Me dice un amigo mío, sorprendido y entusiasmado, que el amor ha vuelto a atraparlo entre sus brazos, aunque hacía muchos años que no sentía ese revuelo incontrolado de agujas finas en el estómago, ese bullicio irreverente de la sangre en las venas y el calor desmedido del corazón, aderezado todo con un leve mareíllo, una desgana mañanera y una zozobra intensa cuya causa no acabamos de encontrar.
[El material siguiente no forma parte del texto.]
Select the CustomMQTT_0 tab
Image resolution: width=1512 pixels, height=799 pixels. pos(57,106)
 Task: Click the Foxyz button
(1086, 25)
Me dice que no es diferente de lo que recuerda haber sentido antes, a los doce años, por ejemplo, con su primera novia, y que todo se resume en un rostro ausente, en un ánimo abatido, conturbado, triste sin causa, y venturoso sin razones; traigo a mi memoria entonces aquellos versos de Lope: “Desmayarse, atreverse, estar furioso/ áspero, tierno, liberal, esquivo/ alentado, mortal,  difunto, vivo/ leal, traidor, cobarde y animoso”. Según mi amigo, nada parece cambiar con la edad y yo añado que esos efectos de estar enamorado son tan antiguos como el mundo y, es más, yo diría que la creación misma responde a estas misteriosas sensaciones.
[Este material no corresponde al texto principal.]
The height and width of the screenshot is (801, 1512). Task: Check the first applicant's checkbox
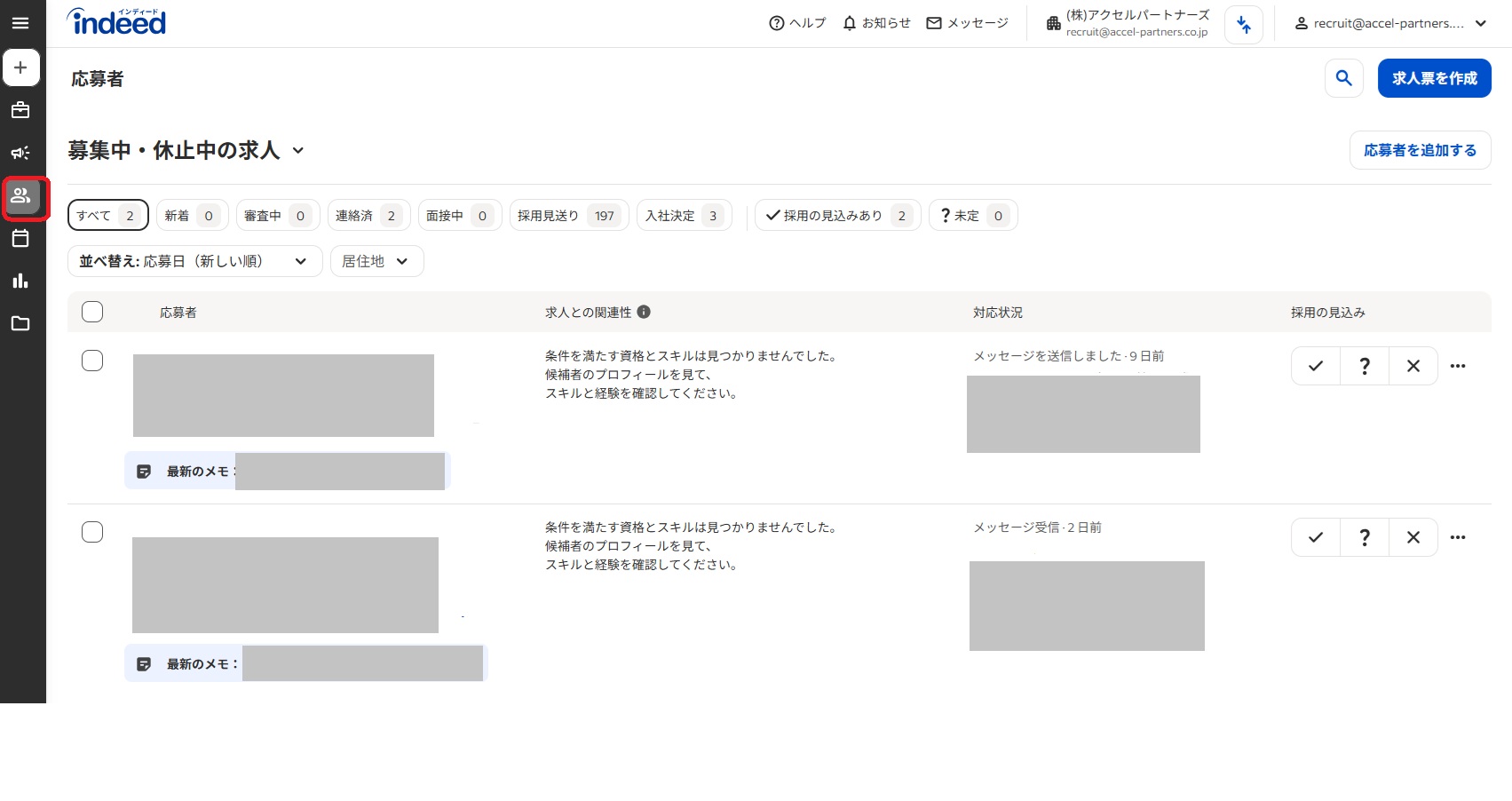pyautogui.click(x=92, y=361)
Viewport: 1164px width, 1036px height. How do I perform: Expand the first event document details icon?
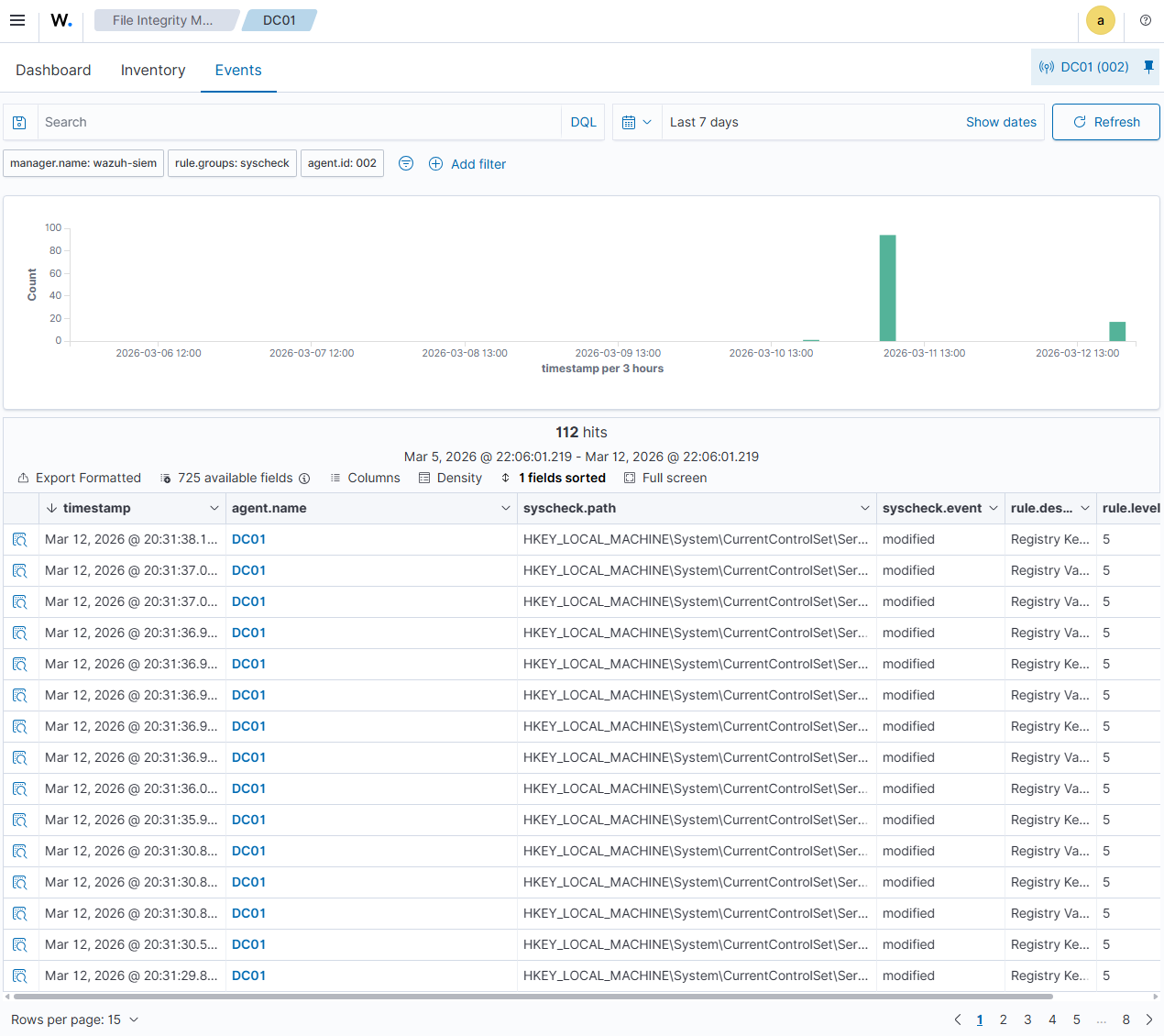point(20,539)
Me dice también que pasa horas feliz y que algunas otras le acometen todo tipo de miedos, recelos y sobresaltos, que constantemente siente el aleteo de un pájaro que pretendiera tomar vuelo y elevarse en el aire, que ha tenido minutos de amargura, de melancolía y desconsuelo  pero que nunca ha pensado en pararse y en echar marcha atrás, que desde el principio supo de la maravillosa aventura del corazón y quiso insistir en ese estado nuevo: “No hallar fuera del bien centro y reposo/ mostrarse alegre, triste, humilde, altivo/ enojado, valiente, fugitivo/ satisfecho, ofendido, receloso”quehacer, porque los versos del poeta madrileño siguen por fortuna tan vigentes como en el siglo XVII.
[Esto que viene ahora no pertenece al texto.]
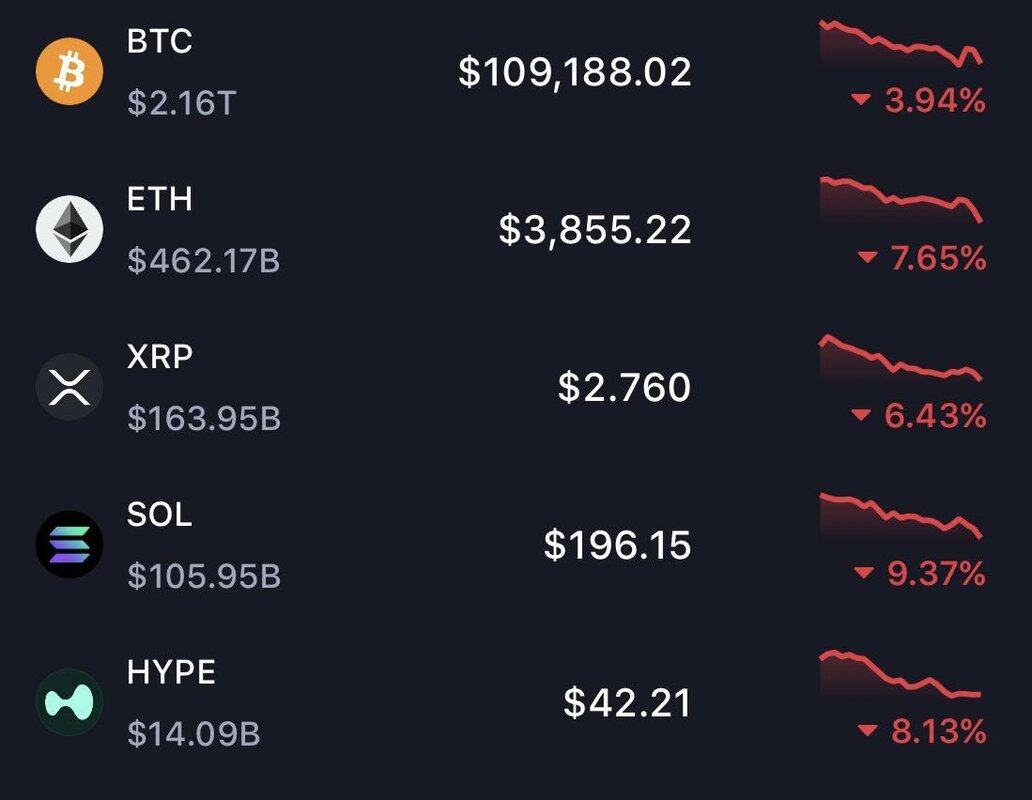Open the BTC sparkline chart

(x=901, y=44)
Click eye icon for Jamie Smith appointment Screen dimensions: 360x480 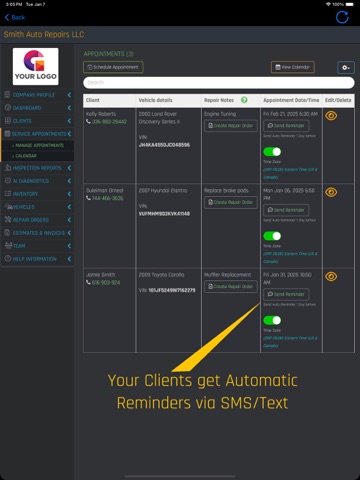pos(331,277)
Me apiado de mi amigo porque tengo la impresión de que en efecto se ha enamorado en el final de los cincuenta con la intensidad de aquellos amores bisoños, purísimos y descontrolados de los doce años y de que está desbordado del todo, puesto que es presa no de sus ideas sino de sus propios sentimientos, incluso del caos pasional de sus hormonas y porque está disfrutando como un crío del primer amor, pues ha regresado en el tiempo al eterno y dorado  paraíso de la adolescencia y no está dispuesto a perder ese tesoro valioso de inocencia, ternura y eternidad.

Tampoco sabe exactamente lo que le está pasando, ni siquiera puede asegurar el futuro, vaticinar el destino de esta hecatombe de la razón,  aunque con los años que tiene debería ser capaz de gobernar con mano firme la nave de su existencia. Acude a mí para compartir su sorpresa, su cuidado y su zozobra, pero yo solo puedo constatar el desorden jubiloso de su corazón, quizás porque habla atropellado, porque olvida sus obligaciones diarias con frecuencia, porque recuerda escenas insignificantes , aromas intensos y palabras que pronunció alguna noche en la terraza de una cafetería popular muy cerca del rostro de ella y porque el amor le ha devuelto el brillo enigmático de la juventud, y olvida, sin embargo asuntos primordiales, quehaceres fundamentales e ideas básicas.

Podría decir que está asustado como un niño al que estuvieran a punto de arrebatarle un sueño y que a la vez sabe con un conocimiento radical que nada ni nadie tendrá el poder de cambiar el curso de su dicha. Se ha visto en los últimos días al borde de un precipicio y ha notado la llamada del vacío, pero todas las veces ha vuelto de la mano de ella, seguro y confiado, con la fuerza del que ha decidido seguir adelante y proclamar su amor sin miedo y en voz alta.

Se ha convencido, al fin, de que se ha enamorado a los cincuenta con el mismo vigor, con la misma verdad, con las mismas ganas que cuando tenía tan solo doce años.

Y ha tomado la firme determinación de ser feliz hasta el final.